(Extracted records Opens)
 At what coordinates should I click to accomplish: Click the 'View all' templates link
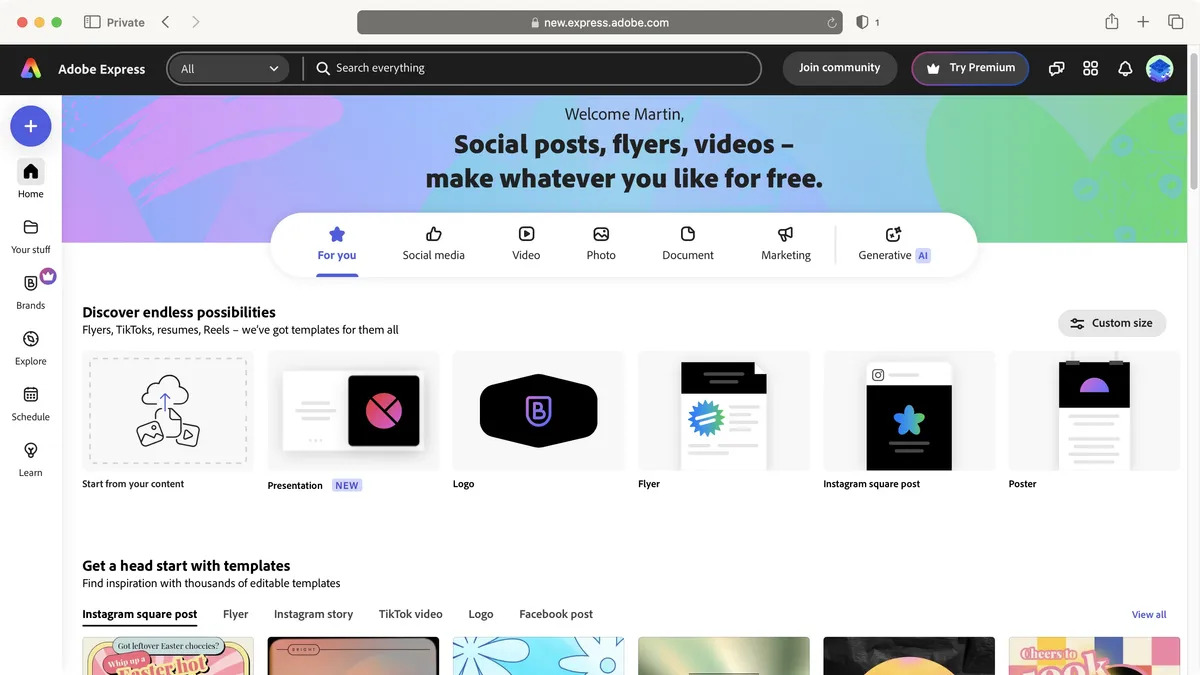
(Extracted records Closes)
(Extracted records Opens)
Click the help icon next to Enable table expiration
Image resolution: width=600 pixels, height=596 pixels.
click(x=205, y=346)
(Extracted records Closes)
(Extracted records Opens)
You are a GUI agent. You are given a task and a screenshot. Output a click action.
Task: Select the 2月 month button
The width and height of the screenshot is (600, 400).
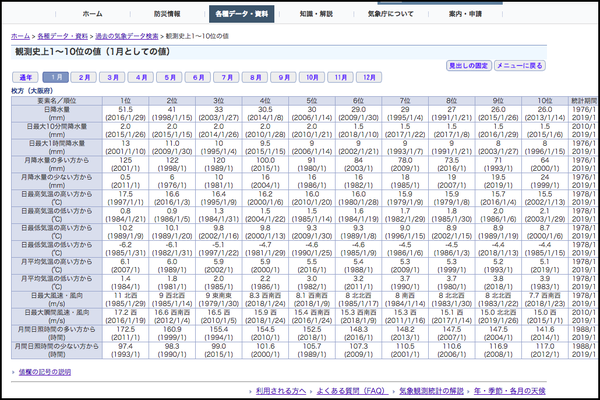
(Extracted records Closes)
[Instructions to follow]
Going through the data above, please tally the lines that contain the string "screenshot" and return only the total.

[Response box]
2